I recognize the pattern because I’ve lived it.

The need to reduce something profound to a mistake so it can’t hurt you later.

It won’t save her.

Last night changed everything.

I see it in the way she walks. In the way her shoulders don’t quite hunch the way they did before.

In the way her gaze lingers on reflections now, like she’s checking that she’s still real.

That she didn’t imagine what it felt like to be chosen.

To choose. To let go of every shred of tension that binds her.

She doesn’t even see that she is caged whether she is in my home or not. Her own body is locked down so tight she can’t relax without help, without permission to release everything she is carrying.

My intrigue bloomed into obsession the moment she came apart on my fingers.

I want to keep her.

Not locked away.
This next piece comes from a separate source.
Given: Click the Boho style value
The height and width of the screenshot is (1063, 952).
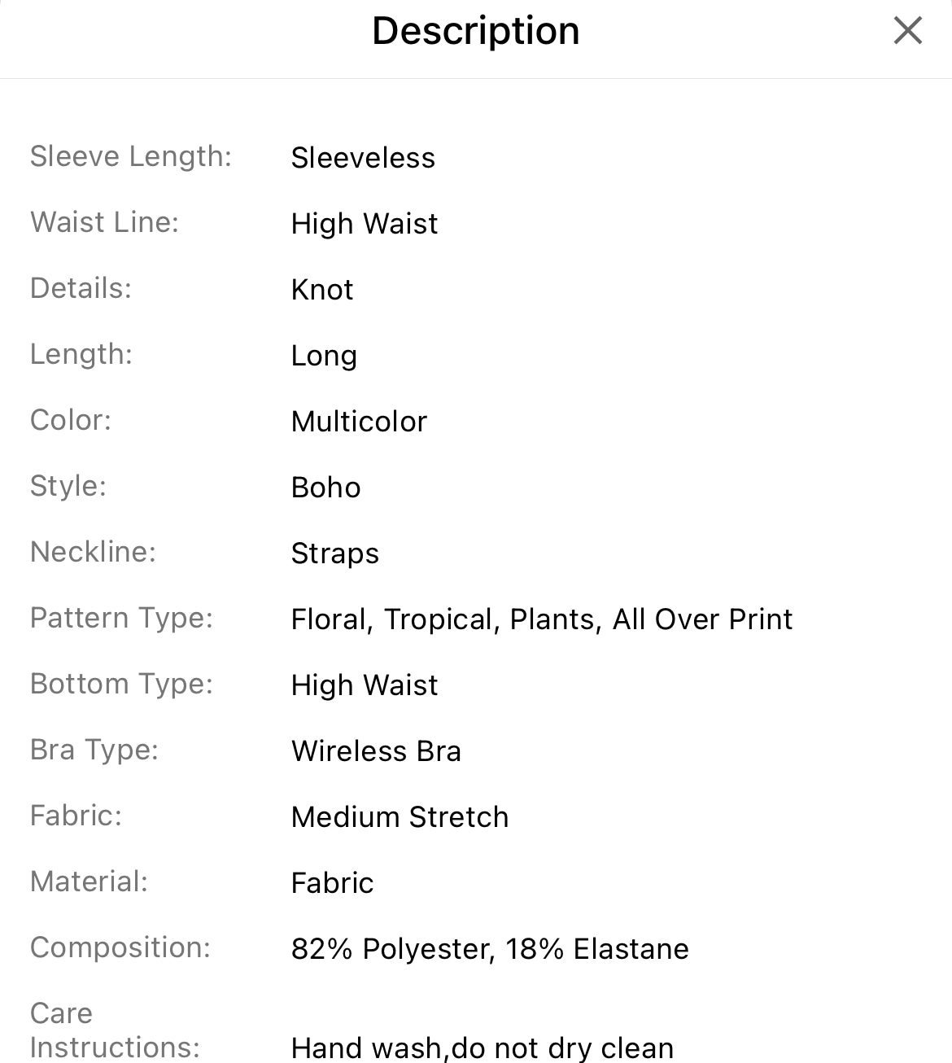Looking at the screenshot, I should (x=326, y=488).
Not broken. Not obedient.

I want her sharp. Defiant. Alive. I want the woman who stole from her uncle and escaped with blood still warm in her veins. I want the woman who kissed me like she hated me but needed me anyway. I want every version of her, and I want all of them choosing me.

That’s the sickness. The danger.

Boris calls twice before noon.

I don’t answer.

When I finally do, I let him talk. Let him rage. Let him threaten. Let him posture like a man who still believes the world bends for him. He demands his niece returned. He demands restitution. He demands loyalty like he hasn’t spent decades bleeding his own bloodline dry.

Just because he is older than me doesn’t mean I automatically respect him. I’ve never liked the man, and like him even less now that the extent of his abuse has been brought to light.

I listen.

Then I calmly tell him no.

I tell him Victoria is under my protection now. That she came to me of her own free will. That if he wants her back, he’ll have to come through my entire fucking empire first.

The silence on the other end of the line is worth every war this will start.

I end the call and stand there for a long moment, feeling the weight of what I’ve just done settle into my bones. There is no undoing this. No pretending this is still a game.

Victoria believes running is her only option.

She’s wrong.

I’ll let her try, because she needs to know she still can.

But when I catch her, I’ll make sure she knows exactly who she is dealing with.